Queens-Indian Defense E15
Veselin TOPALOV (BUL) Vishwanathan ANAND (IND)

  1.d4 Nf6 2.c4 e6 3.Nf3 b6 4.g3 Ba6 5.b3 Bb4+ 6.Bd2 Be7
  7.Bg2. It is interesting to note that Veselin turned off the path of lavish sacrifices: 7.Nc3 c6 8.e4 d5 9.Qc2 dxe4 10.Nxe4 Bb7 11.Neg5 c5 12.d5 exd5 13.cxd5 h6 14.Nxf7 Kxf7 15.000 and White prevailed in a very complicated battle (Topalov Anand, Sofia 2005). Certainly both opponents diligently analyzed this game. If you want to know at what point Black could have played better, ask Vishy.
  7...c6 8.Bc3 d5 9.Ne5 Nfd7 10.Nxd7 Nxd7 11.Nd2 00 12.00 Rc8 13.e4 c5 14.exd5 exd5 15.dxc5 dxc4 16.c6 cxb3 17.Re1 b2 18.Bxb2 Nc5 19.Nc4 Bxc4 20.Qg4 Bg5 21.Qxc4 Nd3 22.Ba3 Nxe1 23.Rxe1 Re8. The opponents played a long theoretical line which was regarded OK for Black. White has a good compensation for exchange, the c6-pawn looks strong, but it is really hard to score the victory.

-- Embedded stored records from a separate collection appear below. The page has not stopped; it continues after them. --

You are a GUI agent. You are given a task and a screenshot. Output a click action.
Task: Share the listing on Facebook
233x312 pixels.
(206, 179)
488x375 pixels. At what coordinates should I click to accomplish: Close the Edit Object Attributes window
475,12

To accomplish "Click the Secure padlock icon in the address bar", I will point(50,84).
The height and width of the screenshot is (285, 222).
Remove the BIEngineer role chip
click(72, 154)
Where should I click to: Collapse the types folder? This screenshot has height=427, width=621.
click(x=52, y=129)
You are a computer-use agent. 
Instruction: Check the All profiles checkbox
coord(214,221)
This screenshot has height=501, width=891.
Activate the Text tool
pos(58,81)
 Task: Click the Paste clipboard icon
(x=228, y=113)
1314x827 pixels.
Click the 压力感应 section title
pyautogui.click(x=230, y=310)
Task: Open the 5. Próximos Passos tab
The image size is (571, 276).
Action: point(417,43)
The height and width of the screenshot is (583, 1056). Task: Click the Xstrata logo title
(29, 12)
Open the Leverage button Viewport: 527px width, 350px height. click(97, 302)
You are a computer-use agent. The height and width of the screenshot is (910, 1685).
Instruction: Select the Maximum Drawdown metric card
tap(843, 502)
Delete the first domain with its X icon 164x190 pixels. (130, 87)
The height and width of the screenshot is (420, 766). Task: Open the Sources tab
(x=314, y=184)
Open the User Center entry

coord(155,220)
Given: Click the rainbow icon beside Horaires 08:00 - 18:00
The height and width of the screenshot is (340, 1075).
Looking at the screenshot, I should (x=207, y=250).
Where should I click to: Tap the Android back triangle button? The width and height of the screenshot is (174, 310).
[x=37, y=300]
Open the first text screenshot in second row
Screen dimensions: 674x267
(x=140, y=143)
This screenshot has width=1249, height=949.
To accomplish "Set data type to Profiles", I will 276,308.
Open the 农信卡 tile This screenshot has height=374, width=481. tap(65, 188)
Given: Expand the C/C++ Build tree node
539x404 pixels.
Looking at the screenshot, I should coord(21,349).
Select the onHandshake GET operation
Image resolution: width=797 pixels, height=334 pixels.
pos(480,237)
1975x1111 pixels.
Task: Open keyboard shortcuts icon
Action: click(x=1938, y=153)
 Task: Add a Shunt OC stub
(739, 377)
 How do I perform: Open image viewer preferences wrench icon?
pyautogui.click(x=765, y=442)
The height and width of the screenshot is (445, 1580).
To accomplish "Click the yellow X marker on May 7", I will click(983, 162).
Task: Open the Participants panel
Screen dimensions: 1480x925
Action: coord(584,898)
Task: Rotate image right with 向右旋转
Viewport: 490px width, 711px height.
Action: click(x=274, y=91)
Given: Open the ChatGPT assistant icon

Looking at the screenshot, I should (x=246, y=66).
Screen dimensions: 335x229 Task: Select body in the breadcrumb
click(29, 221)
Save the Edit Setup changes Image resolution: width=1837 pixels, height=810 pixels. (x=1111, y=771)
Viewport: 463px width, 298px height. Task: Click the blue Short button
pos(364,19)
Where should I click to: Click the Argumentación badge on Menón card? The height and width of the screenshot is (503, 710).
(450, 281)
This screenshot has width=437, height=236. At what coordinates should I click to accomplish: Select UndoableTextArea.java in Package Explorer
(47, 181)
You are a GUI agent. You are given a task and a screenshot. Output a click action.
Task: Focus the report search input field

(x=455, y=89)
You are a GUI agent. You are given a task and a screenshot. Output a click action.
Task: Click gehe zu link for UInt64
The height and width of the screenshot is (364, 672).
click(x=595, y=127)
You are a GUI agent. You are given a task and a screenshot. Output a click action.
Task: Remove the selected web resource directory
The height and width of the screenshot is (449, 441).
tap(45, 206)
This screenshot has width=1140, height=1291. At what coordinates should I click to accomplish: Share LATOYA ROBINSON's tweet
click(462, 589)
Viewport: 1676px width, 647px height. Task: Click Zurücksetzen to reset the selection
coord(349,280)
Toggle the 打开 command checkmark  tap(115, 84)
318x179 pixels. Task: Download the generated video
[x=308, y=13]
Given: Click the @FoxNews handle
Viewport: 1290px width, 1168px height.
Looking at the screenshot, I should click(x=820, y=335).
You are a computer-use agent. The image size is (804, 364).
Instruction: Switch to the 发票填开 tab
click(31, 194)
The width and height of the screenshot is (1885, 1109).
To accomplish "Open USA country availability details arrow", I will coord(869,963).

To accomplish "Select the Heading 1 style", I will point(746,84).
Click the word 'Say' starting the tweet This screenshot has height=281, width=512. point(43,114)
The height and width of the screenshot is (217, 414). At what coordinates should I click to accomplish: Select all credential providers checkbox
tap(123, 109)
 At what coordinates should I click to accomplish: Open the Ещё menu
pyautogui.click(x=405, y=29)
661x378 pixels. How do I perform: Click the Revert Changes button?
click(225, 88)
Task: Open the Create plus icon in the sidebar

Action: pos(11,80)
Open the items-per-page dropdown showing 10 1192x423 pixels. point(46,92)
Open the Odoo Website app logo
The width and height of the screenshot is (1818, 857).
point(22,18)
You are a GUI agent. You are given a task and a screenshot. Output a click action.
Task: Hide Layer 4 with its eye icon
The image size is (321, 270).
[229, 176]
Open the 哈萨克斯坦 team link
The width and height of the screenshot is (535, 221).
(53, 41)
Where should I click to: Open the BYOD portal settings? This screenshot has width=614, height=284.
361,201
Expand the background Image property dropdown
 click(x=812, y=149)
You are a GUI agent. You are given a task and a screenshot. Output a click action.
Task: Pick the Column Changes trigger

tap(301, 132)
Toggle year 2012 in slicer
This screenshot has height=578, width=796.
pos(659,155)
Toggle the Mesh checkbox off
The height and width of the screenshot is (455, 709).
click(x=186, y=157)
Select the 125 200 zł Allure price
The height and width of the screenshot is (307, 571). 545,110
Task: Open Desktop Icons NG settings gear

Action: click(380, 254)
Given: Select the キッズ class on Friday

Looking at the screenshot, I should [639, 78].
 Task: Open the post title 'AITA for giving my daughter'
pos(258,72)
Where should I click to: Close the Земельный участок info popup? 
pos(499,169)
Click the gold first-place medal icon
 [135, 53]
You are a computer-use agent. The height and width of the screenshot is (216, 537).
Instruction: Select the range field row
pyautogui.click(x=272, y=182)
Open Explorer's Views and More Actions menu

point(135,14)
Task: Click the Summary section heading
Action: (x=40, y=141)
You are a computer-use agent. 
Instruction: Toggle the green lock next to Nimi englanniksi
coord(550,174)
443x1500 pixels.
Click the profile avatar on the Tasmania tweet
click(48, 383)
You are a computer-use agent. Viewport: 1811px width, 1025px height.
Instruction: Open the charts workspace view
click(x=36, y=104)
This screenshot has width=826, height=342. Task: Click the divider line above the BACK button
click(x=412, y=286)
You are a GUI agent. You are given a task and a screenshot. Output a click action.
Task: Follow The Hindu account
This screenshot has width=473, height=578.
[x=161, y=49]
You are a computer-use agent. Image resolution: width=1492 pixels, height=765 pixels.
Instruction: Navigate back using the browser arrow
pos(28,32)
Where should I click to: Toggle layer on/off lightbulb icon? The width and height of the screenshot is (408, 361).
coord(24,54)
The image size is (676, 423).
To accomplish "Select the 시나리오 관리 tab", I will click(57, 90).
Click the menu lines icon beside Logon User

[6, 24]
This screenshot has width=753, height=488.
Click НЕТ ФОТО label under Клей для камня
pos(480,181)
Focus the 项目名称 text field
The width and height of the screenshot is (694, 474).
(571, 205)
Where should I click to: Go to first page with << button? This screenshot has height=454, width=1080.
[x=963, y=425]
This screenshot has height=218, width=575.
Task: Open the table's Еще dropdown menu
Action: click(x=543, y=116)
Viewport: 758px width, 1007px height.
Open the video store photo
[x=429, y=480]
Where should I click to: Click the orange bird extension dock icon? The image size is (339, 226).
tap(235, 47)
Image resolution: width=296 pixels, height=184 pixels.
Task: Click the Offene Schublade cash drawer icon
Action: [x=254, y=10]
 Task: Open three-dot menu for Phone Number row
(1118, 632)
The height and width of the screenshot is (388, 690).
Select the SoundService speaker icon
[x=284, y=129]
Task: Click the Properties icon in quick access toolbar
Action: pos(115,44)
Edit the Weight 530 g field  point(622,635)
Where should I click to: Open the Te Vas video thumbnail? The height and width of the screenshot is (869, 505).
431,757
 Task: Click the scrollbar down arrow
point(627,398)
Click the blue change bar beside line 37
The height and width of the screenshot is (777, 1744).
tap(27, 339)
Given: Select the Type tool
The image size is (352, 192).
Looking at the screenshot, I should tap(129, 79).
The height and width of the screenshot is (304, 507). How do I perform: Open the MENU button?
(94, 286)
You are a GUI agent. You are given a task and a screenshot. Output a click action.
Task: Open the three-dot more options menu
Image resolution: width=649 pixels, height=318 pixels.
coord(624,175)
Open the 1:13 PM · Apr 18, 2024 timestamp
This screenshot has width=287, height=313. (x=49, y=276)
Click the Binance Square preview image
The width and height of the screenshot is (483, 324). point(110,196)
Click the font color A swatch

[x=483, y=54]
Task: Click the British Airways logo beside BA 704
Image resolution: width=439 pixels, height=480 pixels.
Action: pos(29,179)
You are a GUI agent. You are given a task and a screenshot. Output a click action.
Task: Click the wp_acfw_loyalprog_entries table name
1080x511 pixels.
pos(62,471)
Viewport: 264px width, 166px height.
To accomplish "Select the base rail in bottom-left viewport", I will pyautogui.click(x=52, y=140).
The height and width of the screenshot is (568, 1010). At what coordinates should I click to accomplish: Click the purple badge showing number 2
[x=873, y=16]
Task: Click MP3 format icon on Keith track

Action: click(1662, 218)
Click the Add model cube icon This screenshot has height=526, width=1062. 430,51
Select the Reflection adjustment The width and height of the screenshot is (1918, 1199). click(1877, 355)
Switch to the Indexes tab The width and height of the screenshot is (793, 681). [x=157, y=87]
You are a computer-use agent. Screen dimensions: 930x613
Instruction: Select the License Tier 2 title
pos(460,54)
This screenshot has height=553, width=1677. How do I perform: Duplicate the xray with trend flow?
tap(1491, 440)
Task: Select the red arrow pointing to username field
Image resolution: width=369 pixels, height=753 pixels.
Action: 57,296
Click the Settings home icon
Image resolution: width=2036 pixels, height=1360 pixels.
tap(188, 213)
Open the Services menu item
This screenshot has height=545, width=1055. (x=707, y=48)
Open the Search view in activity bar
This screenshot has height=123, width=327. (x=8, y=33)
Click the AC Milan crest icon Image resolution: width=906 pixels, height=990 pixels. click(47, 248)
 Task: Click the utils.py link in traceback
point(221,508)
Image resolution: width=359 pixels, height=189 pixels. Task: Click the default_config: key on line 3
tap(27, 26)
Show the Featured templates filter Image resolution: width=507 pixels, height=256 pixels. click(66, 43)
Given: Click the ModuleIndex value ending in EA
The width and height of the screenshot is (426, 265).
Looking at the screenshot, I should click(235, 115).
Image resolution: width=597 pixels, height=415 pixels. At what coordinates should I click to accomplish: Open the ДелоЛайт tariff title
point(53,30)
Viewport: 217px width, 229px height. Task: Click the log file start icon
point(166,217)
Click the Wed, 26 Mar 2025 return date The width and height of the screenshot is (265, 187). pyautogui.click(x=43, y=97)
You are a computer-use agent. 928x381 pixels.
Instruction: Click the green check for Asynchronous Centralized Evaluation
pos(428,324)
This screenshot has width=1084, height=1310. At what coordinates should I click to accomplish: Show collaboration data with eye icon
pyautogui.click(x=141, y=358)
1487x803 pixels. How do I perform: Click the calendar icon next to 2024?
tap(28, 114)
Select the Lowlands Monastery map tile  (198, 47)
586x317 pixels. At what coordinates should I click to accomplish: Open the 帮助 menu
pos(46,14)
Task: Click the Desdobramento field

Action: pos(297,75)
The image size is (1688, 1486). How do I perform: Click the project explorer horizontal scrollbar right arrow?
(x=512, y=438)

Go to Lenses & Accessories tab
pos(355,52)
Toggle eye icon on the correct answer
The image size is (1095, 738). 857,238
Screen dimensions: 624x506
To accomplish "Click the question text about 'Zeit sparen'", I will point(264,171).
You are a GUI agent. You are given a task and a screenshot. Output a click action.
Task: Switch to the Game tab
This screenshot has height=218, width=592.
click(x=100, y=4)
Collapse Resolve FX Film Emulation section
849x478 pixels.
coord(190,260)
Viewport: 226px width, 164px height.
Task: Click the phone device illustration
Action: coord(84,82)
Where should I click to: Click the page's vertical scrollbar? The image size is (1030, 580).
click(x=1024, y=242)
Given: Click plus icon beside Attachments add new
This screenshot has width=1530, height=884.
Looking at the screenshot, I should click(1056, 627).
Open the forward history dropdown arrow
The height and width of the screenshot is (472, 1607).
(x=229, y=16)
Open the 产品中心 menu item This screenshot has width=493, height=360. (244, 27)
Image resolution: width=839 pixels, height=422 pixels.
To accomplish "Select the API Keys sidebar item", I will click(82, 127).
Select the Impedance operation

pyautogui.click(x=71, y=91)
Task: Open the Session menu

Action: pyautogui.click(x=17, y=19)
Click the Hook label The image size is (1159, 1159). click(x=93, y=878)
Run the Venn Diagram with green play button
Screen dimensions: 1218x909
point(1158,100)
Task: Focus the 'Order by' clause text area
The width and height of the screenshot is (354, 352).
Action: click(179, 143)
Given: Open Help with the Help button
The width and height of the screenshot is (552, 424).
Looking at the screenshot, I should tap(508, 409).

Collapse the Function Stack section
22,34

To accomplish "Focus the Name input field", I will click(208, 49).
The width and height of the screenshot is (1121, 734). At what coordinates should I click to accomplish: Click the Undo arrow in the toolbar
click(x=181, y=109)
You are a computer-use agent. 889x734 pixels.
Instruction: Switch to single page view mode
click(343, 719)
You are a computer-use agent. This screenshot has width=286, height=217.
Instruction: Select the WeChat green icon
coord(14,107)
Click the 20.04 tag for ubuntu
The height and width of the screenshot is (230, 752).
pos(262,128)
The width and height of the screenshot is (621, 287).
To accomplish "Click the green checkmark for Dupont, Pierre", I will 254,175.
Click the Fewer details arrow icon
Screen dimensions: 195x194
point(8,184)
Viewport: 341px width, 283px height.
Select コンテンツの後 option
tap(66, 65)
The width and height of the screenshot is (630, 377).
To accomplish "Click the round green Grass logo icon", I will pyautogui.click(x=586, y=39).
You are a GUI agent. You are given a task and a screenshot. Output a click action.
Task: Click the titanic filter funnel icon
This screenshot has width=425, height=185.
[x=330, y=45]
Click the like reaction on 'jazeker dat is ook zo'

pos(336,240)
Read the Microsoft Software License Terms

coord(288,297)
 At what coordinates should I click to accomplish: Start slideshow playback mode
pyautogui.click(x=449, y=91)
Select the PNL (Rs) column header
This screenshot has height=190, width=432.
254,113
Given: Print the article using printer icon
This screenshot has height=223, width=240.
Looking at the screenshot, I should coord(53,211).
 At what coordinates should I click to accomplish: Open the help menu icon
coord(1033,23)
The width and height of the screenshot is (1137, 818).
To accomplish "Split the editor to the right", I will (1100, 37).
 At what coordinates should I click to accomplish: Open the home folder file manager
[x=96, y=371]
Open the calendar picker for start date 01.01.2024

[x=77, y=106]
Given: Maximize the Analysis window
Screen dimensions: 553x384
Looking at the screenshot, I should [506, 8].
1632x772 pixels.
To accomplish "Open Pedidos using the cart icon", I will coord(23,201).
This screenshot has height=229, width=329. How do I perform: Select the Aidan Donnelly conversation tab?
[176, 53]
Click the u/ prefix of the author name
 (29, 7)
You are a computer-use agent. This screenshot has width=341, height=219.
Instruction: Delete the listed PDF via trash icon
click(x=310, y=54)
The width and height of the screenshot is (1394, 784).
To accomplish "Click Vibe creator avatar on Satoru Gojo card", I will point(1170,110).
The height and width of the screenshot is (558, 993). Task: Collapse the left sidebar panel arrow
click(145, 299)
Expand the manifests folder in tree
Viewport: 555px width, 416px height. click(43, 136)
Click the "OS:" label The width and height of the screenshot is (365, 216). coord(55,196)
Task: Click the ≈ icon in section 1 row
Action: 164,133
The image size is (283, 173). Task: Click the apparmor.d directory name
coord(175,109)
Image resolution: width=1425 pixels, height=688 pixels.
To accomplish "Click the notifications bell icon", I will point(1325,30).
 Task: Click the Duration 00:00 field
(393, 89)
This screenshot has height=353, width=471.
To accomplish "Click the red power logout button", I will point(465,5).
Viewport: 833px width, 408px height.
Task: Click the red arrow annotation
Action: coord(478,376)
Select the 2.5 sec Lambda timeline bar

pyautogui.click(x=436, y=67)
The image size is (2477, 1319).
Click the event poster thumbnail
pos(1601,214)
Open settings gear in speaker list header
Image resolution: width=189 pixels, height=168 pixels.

  24.Rxe8+. That is a novelty. It is exactly the case when improving a predecessor is not that hard. The game Sammalvuo Veingold (Finland 2004) saw 24.Be4?! g6 25.h4?! Bf6 26.Re3 Qd4 27.Qc2 b5 28.Bc5 Qc4 29.Qxc4 bxc4 30.Bxa7 c3 31.Bc5 Re6 32.Kf1 Rce8 33.f3? c2 34.Ba3 Rxc6 and Black won easily.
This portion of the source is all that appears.